The Worldwide Olympic Committee has urged sport federations and organisers to exclude Russian and Belarusian athletes and officers from worldwide occasions following Russia’s invasion of Ukraine.

The IOC additionally withdrew the Olympic Order, its highest award, from all high-ranking Russian officers, together with President Vladimir Putin.

In a press release on Monday, the IOC mentioned its govt board “recommends that Worldwide Sports activities Federations and sports activities occasion organisers not invite or enable the participation of Russian and Belarusian athletes and officers in worldwide competitions”.

If not doable for “organisational or authorized causes”, the IOC known as on sports activities officers to do “every part of their energy” to stop athletes from the 2 nations from participating below the title of Russia or Belarus.

The Russian Olympic Committee categorically disagreed with the IOC, saying the choice “contradicts each the regulatory paperwork of the IOC and the (Olympic) Constitution”.

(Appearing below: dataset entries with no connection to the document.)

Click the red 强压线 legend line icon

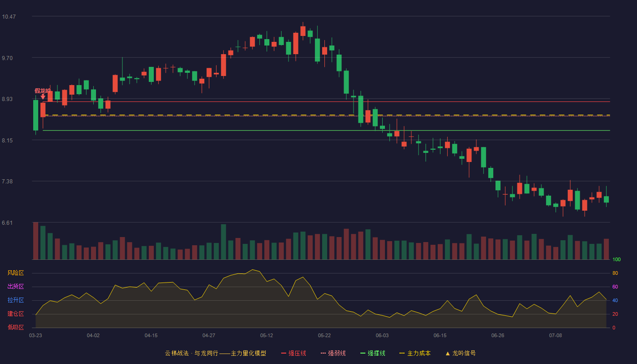click(283, 353)
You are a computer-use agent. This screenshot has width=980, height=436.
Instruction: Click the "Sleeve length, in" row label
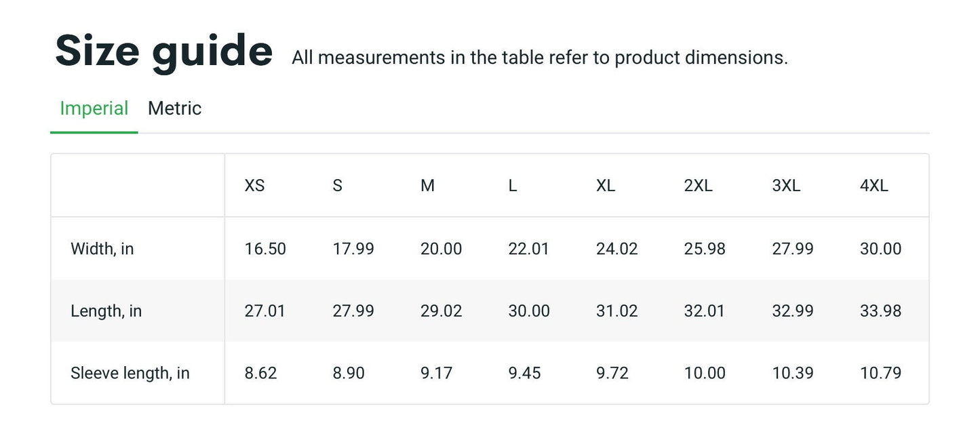click(130, 373)
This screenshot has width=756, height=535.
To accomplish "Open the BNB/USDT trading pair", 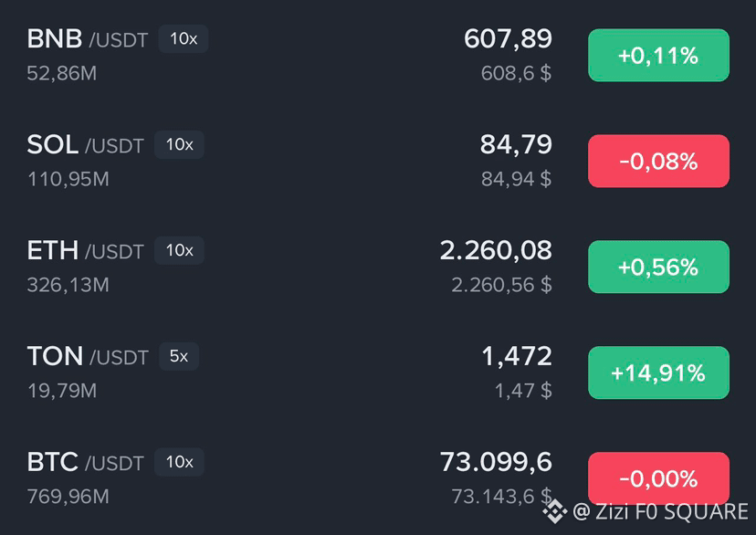I will pyautogui.click(x=378, y=56).
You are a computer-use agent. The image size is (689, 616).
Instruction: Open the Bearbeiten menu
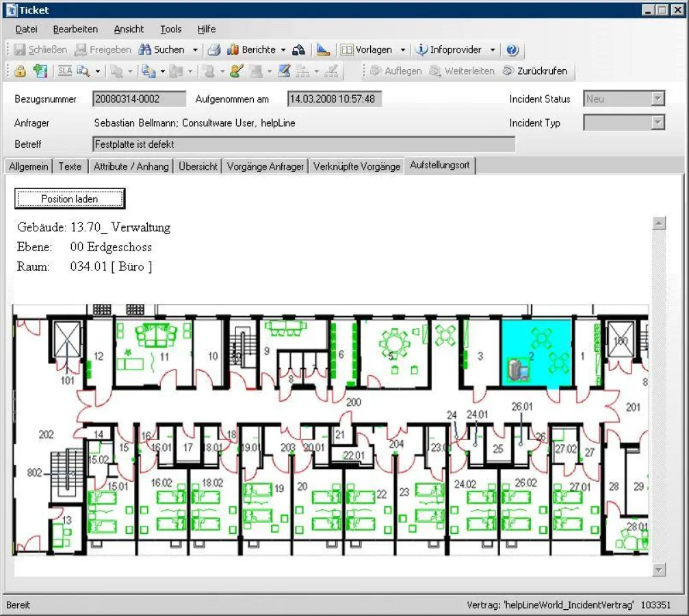click(75, 29)
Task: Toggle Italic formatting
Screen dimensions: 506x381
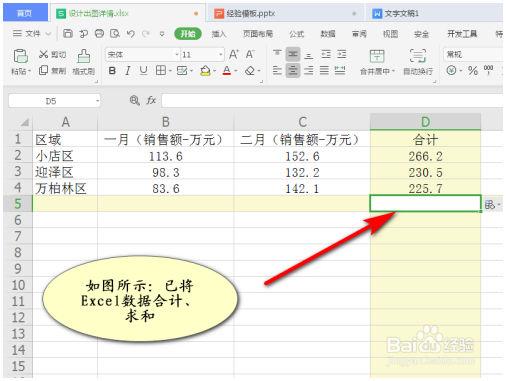Action: pyautogui.click(x=128, y=71)

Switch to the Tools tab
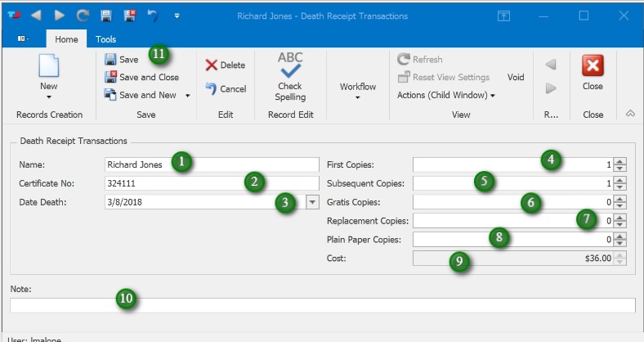[106, 39]
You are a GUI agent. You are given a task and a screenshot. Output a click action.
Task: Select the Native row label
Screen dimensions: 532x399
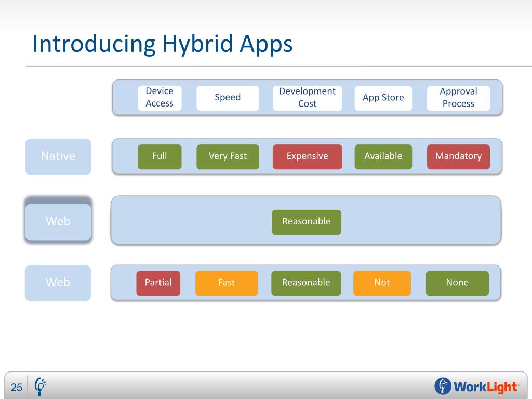(x=58, y=156)
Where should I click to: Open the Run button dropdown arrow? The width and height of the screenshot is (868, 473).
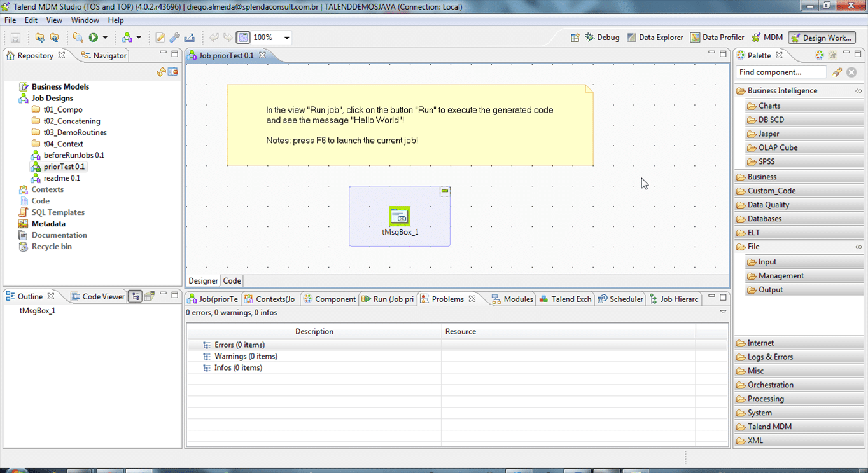pos(105,38)
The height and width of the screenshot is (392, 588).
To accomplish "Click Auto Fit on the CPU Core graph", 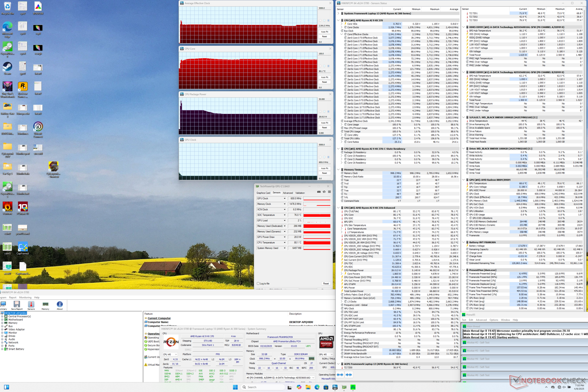I will pyautogui.click(x=324, y=77).
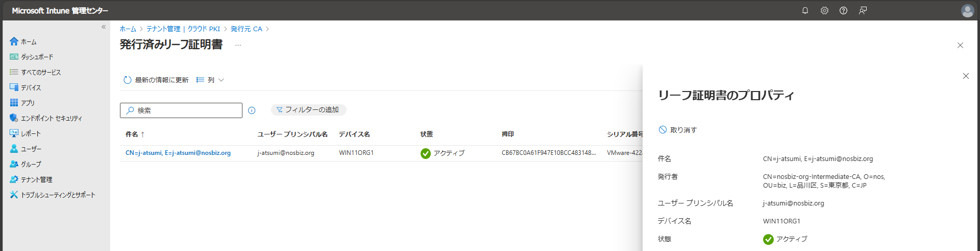Open the feedback icon in header
Screen dimensions: 980x251
863,11
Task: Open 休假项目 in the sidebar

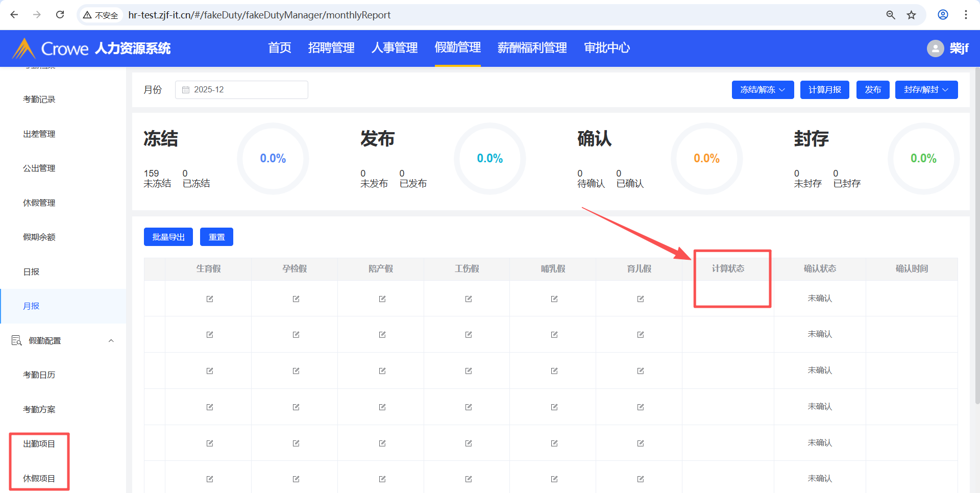Action: pyautogui.click(x=39, y=478)
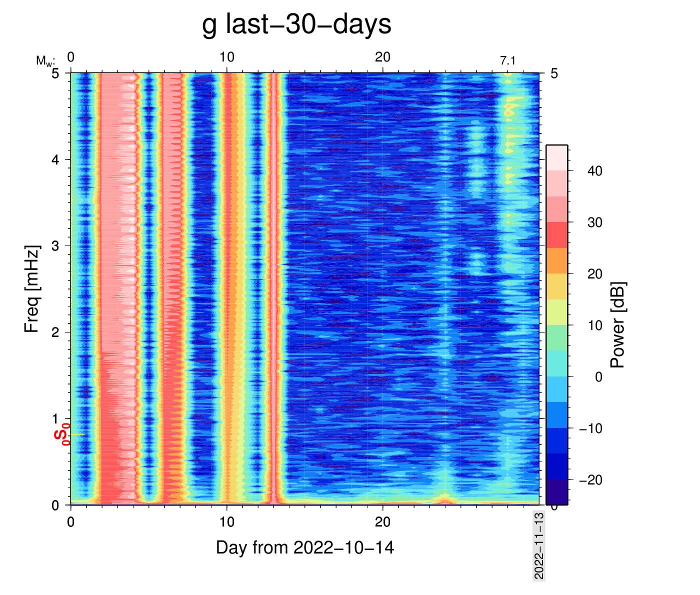Select the dark purple bottom colorbar band

point(557,492)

“As a primary step, we contemplate it essential to ship requests to worldwide federations for an official response on the standing of Russian athletes and their rights to take part in worldwide competitions as a result of reality that it’s the … federations which have the authority to confess athletes to worldwide competitions within the respective sport,” the ROC mentioned in a press release.

“For its half, the Russian Olympic Committee intends to persistently uphold the rights and pursuits of Russian athletes and supply all vital help to our nationwide federations to problem discriminatory selections of the related worldwide federations.”

The assertion from the IOC comes shortly earlier than the Winter Paralympics, which begins in Beijing on Friday. The Worldwide Paralympic Committee (IPC) will meet on Wednesday to debate Russia earlier than the Video games.

IOC’s assertion ‘falls quick’

Athletes from Ukraine and different nations have urged the IOC and IPC to droop Russia and Belarus and ban their athletes from occasions instantly.

The International Athlete motion, which goals to empower athletes, mentioned the IOC’s assertion “falls quick”.

“The #IOC refuses to completely droop the Russian & Belarus NOC,” it mentioned on Twitter. “The #IPC wants to instantly droop the Russian and Belarus Paralympic Committees @Olympics @Paralympics athletes have seen these PR stunts prior to now.”

The IOC additionally strongly urged federations to make sure that no athlete or sport official from Russia or Belarus can be allowed to participate below the title of Russia or Belarus.

“Russian or Belarusian nationals, be it as people or groups, must be accepted solely as impartial athletes or impartial groups. No nationwide symbols, colors, flags or anthems must be displayed,” the assertion added.

Nevertheless, the board mentioned that in very excessive circumstances, the board would go away it to the related organisations to successfully handle the dilemma.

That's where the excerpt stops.